Escribe, por favor, la continuación del texto sobre el café, empezando después de su última oración.

▸ **Texto seleccionado**
· · · · · · ·
Hablemos de buen café

 Aunque no es la temática habitual del blog, hoy me gustaría aprovechar para hablaros un poco de una de mis bebidas favoritas: el café. Y es que estas Navidades me han regalado una cafetera italiana que había sido de mi abuela y emocionado por  preparar un café bueno, cómo los de antes, me he puesto a buscar un café de calidad. Y he encontrado donde comprar café online 

Y me he aventurado a hacerles un pedido. Estoy encantado, y es que me tomo al menos 3 cafés al día. Aunque parezca mucho hay varios momentos cada día que invitan a tomar un buen café, y a eso vamos.

Café en el desayuno. Este es un básico, la mayoría supongo que nos gusta un buen café para ayudarnos a despertar, ya sabéis que yo desayuno bien, pero un cafetito a primera hora de la mañana es de lo mejor para empezar el día. Y cuanto más fuerte, mejor. Estos días he encargado varios tipos de café tostado, de varios paises, para probar. Y por las mañanas siempre uso un buen espresso. Es perfecto, con un olor y un sabor fuerte que ayuda a empezar el día con buen pie. O como lo describen los entendidos: “Espresso con el que disfrutar de un sabor intenso, potente y persistente con mucha fuerza y energía”.

Me encanta el olor del café por la mañana, recuerdos asociados al café que me acompañan desde la infancia y que me ayudan a levantarme cada día con el pie derecho.
· · · · · · ·
▸ **Líneas dadas**
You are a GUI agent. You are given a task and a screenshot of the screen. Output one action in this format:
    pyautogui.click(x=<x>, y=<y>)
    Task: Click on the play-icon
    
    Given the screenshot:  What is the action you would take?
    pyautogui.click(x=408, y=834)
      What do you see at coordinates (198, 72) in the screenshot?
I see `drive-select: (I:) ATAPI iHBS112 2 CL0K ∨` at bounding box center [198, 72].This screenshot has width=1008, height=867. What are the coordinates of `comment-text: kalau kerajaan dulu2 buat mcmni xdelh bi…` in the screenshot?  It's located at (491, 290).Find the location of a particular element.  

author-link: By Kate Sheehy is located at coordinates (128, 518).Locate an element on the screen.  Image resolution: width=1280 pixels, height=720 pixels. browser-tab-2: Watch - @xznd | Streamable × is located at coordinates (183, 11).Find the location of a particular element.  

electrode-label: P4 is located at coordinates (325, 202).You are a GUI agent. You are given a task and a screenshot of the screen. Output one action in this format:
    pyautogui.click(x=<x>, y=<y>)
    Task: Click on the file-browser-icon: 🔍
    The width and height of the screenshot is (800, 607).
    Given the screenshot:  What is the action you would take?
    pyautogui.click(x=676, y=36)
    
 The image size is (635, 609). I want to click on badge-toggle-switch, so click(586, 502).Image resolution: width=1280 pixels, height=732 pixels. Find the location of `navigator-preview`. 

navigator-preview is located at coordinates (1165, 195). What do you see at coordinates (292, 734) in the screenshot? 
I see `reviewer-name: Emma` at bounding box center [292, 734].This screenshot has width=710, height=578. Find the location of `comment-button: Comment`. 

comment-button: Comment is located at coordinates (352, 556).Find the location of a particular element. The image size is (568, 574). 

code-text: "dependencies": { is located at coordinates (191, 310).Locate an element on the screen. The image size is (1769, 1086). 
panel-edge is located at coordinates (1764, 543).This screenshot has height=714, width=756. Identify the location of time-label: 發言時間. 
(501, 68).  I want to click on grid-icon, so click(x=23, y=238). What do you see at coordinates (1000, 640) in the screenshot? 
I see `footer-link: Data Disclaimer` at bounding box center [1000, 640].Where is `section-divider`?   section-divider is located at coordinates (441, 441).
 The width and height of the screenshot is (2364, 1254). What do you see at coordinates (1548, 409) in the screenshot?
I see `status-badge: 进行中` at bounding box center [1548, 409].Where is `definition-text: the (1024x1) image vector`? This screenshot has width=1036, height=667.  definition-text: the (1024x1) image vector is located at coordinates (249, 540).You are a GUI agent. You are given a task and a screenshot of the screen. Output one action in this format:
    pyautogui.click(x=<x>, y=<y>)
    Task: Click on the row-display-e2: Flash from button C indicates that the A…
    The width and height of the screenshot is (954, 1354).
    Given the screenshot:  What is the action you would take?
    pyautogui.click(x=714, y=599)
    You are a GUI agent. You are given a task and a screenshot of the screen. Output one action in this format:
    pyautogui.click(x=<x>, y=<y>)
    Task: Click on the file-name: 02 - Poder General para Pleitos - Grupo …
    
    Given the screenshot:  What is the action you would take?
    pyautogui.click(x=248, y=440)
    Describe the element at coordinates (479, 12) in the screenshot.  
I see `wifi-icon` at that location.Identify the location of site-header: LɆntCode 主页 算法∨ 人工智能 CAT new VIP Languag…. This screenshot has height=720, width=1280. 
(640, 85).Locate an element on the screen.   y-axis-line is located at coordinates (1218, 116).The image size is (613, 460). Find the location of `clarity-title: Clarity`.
· · · · · · ·
▸ **Respuesta**
De media mañana a veces cae otra taza, en los días que no he podido dormir bien. Pero esta me suele pillar fuera de casa, así que suele ser en las cafeterías de siempre y cuando no es posible pues me lo compro para llevar. Y es que en estos tiempos si se puede me parece fundamental apoyar al sector hostelero, aunque sea con tu cafetito de media mañana, que bastante mal lo están pasando.

Después de comer, a veces, si entra sueño… lo mejor es tomarse otro cafetito. Pero yo aprovecho para probar nuevos. Los que tienen matices de sabores dulces y diferentes me gustan. Y es que no hace falta una sobremesa de una hora para disfrutar de un buen café a la hora de la comida. Por ahora estoy probando el Quetzalito. Esta súper bueno y ahora lo podemos conseguir en capsulas… un lujo! Además tiene cierto sabor a chocolate, que le da un tono muy agradable. Aunque por ahora va genial, supongo que esta es la hora perfecta para probar diferentes cafés no tan intensos, y de diferentes sabores. Iré probando otros y ya os contaré.

En mi casa a la hora de la merienda no es raro que alguien se tome un café también, y otra vez se usan los cafés “de sabores” como yo los llamo. Lo bueno es que puedes ir cambiando, y viene muy bien para las visitas, aunque hoy en día no recibimos por la pandemia, yo espero poder ofrecer un buen café a mis invitados en cuanto esto pase.

Y luego llega un clásico… el café de después de cenar. Ampliamente conocido por estudiantes, trabajadores nocturnos, autónomos y en general cualquiera que tenga que realizar una labor para la que tenga que estar despierto de noche. Aquí es fácil, si yo tuviera que estar en esa situación me decantaría por el Intenso. Afortunadamente no es mi caso, más bien al contrario, me suele costar dormirme. Pero me ha quedado la afición de tomar un café después de cenar, al menos algunas veces. Así que para eso están las cápsulas de Descafeinado Brasil. Al final resulta que estas son las que más uso. Y hasta ahora genial, así que para la siguiente vez pienso encargar más. No noto la diferencia a la hora de dormir. Eso sí, no os olvidéis de lavaros los dientes antes de ir a la cama!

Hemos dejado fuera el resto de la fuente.